Hypomorphic sialidase expression influences hepatic expression and glycosylation of LDLR. (A) B6.SM male mice have equal hepatic protein levels of LDLR compared with C57Bl/6 controls. Representative blots of n = 3 for each group. Liver lysates were subjected to SDS-PAGE followed by Western blotting for LDLR and β-actin (as a control). Intensities of bands were measured by ImageJ densitometry software. (B) B6.SM male mice have a trend of increase in hepatic protein levels of LRP-1 compared with C57Bl/6 mice, although this is not significant (P = 0.06). (C) B6.SM mice have lower levels of hepatic LDLR mRNA compared with C57Bl/6 controls while showing no difference in SREBP-2 mRNA (P = 0.03 and P = 0.3, n = 3 in each group). (D) PCSK9 TrueBlot immunoprecipitation of B6.SM and C57Bl/6 mouse serum. B6.SM mice have lower levels of secreted PCSK9 compared with C57Bl/6 controls (P = 0.026, n = 3 in each group). (E) LDLR from B6.SM mice has higher levels of terminal α-2,6 linked and α-2,3 linked sialic acids compared with C57Bl/6 mice, due to lower sialidase levels. Sialylated conjugates from membrane-enriched liver lysates (equal protein) were pulled down using biotinylated SNA and MALII lectins followed by streptavidin sepharose. Pulled down glycoproteins were immunoblotted for LDLR. Control LDLR blotting of LDLR IP samples show equal quantities of LDLR in starting lysates.

Fig. 7.

LDLR expression and function in human fibroblasts with a Neu1 sialidase-null mutation.
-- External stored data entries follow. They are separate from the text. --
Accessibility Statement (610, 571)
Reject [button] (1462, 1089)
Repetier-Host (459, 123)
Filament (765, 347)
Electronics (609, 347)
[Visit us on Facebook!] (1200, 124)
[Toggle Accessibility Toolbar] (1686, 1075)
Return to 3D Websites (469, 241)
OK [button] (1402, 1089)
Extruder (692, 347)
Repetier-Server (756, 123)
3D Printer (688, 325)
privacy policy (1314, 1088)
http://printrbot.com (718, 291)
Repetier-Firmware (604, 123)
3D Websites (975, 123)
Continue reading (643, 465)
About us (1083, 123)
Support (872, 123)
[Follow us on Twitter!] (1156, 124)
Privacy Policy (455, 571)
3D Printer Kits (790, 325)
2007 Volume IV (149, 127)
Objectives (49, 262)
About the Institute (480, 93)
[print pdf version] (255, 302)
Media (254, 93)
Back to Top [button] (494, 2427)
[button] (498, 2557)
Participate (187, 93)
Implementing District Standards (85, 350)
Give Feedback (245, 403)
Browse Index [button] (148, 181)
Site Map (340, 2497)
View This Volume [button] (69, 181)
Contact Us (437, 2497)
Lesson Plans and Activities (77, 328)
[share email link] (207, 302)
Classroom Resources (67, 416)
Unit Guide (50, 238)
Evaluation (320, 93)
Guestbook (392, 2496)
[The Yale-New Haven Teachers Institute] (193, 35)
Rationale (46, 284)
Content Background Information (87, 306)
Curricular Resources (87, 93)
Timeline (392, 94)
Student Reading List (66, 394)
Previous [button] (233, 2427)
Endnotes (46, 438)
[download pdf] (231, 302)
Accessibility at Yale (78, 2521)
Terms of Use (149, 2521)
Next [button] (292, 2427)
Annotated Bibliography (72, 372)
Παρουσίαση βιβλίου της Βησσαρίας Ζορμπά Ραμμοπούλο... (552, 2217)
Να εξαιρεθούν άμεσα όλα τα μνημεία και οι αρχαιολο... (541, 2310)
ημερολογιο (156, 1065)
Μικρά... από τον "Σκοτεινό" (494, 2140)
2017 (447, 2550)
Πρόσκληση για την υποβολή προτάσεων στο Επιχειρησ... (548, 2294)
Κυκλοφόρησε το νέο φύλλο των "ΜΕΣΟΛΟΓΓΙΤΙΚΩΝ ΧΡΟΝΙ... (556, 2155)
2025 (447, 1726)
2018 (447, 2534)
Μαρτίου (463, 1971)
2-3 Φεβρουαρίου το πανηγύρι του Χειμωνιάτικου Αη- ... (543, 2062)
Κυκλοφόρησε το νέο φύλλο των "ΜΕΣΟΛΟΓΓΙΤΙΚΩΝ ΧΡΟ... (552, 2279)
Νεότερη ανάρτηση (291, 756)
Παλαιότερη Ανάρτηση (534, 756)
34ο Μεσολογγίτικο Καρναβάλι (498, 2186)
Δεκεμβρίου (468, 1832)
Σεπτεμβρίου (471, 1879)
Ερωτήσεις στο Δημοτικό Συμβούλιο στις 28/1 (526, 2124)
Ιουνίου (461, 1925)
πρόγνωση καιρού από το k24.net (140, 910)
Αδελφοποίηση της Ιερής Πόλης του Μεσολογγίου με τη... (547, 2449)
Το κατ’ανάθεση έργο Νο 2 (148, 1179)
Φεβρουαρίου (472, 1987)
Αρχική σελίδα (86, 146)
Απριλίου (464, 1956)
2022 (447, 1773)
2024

Cells were serum starved in Optimem media to upregulate LDLR and analyzed by Western blotting, immunofluorescence, Oil Red O staining, and enzymatic cholesterol assay. (A) Sialidase-null fibroblasts do not show significantly different LDLR protein expression, although their receptors appear to be of a higher molecular weight (representative of four blots). (B) LDLR immunofluorescence shows localization and clustering of receptors in fibroblasts (arrows), but no gross expression changes between the two cell types (bar = 20 μm). (C) Oil Red O staining after LDL incubation shows lipoprotein uptake and lipid droplet formation (arrows) in the fibroblasts, although there was no significant difference in neutral lipid accumulation (bar = 20 μm). (D) Sialidase-null fibroblasts show significantly higher total cholesterol levels as measured by enzymatic cholesterol assay after LDL incubation compared with wild-type cells, indicating more LDL uptake (P = 0.048, n = 3 in each group).